The MCF2L OA locus was taken forward on the basis of evidence accrued through 1KGP-based imputation. Direct typing of ~600,000 SNPs through GWAS resulted in modest (p > 10−5) evidence for the association of a single variant, rs11842874, with OA in this region and HapMap-based imputation left the picture unchanged (Figures 3A and 3B). Prioritization strategies for follow-up in our published GWAS8 down-weighted lone variants with no corroboration of association from neighboring SNPs. The denser 1KGP reference set empowered the association of multiple additional correlated (i.e., nonindependent), imputed variants, several of which showed stronger evidence for association with OA, thus highlighting this region for validation and replication genotyping (Figure 3C, Table S1).

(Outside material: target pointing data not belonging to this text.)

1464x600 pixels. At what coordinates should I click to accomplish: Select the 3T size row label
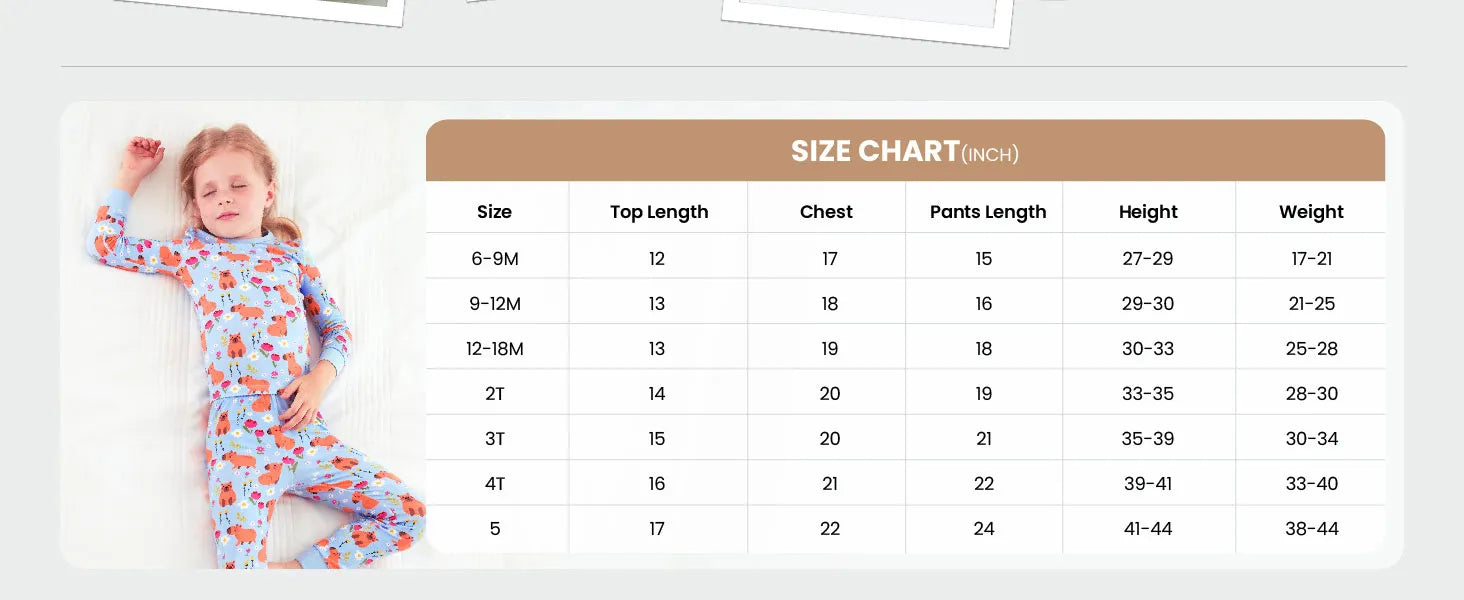click(495, 439)
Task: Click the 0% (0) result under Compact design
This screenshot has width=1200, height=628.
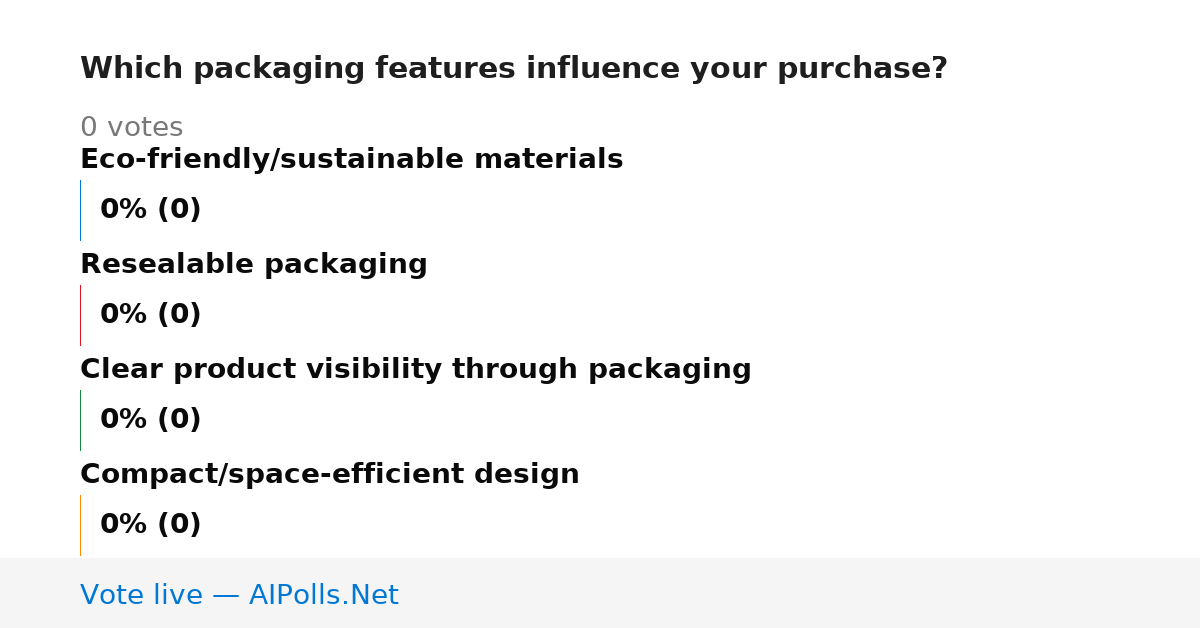Action: pyautogui.click(x=150, y=525)
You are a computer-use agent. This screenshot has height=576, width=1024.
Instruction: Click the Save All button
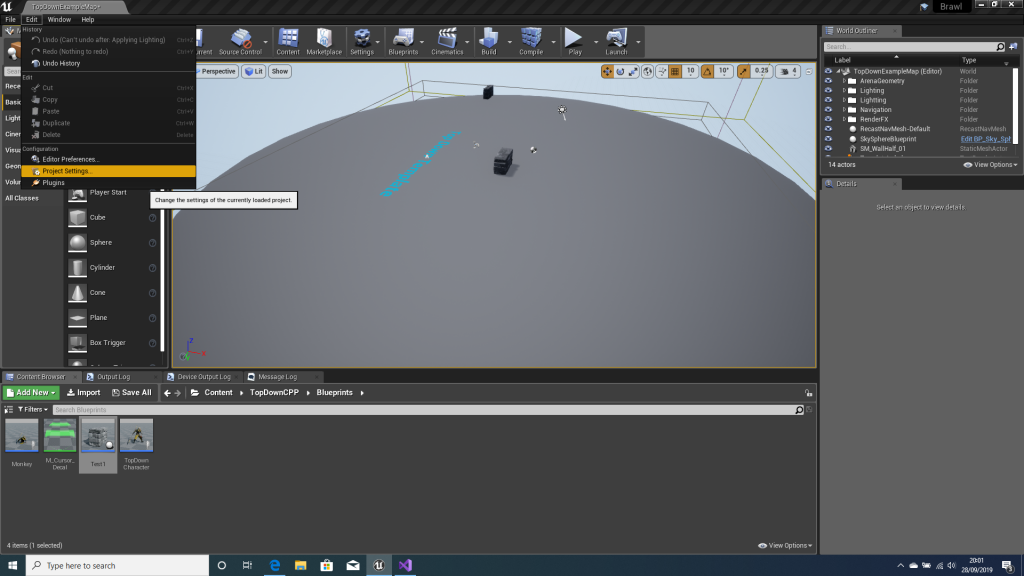coord(132,393)
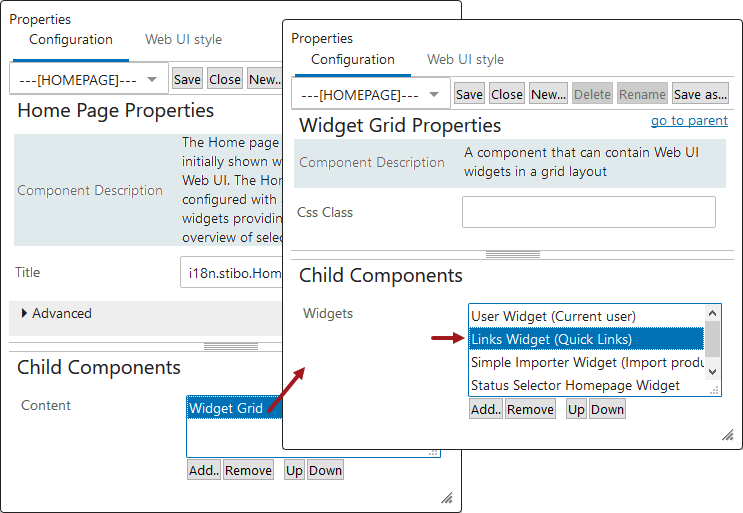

The associated variants are common, but their minor allele frequencies are toward the lower end of the frequency spectrum (at ~0.07). The identification of similar variants with modest effect sizes (OR 1.17) at genome-wide significance levels will require sample sizes in the order of ~23,000 cases and an equal number of controls. Through several rounds of cluster-plot inspection, removal of poor quality SNPs, and reimputation, we observed that the majority of signals were caused by genotyping and imputation artifacts. This fact highlights the need for imputed signals to be scrutinized postimputation before follow-up studies are deployed. As the field of complex trait association studies shifts its focus toward low-frequency and rare variants, thorough quality control of signals becomes highly relevant. In this study, we have restricted 1KGP-based imputation to variants with an MAF > 0.01. As reference panel sizes become larger, imputation of lower frequency variants will become more feasible, empowering the examination of rare variation in next generation association studies.

The genetic architecture of OA has not been elucidated yet. By identifying this susceptibility locus, the third one discovered for OA, our study now provides a foundation on which functional studies can be based. New additions to the genetic study toolset, including larger sample sets, well-characterized phenotypes, and resequenced reference-panel-based imputation approaches hold the promise of providing insights into the etiology of this common degenerative joint disease.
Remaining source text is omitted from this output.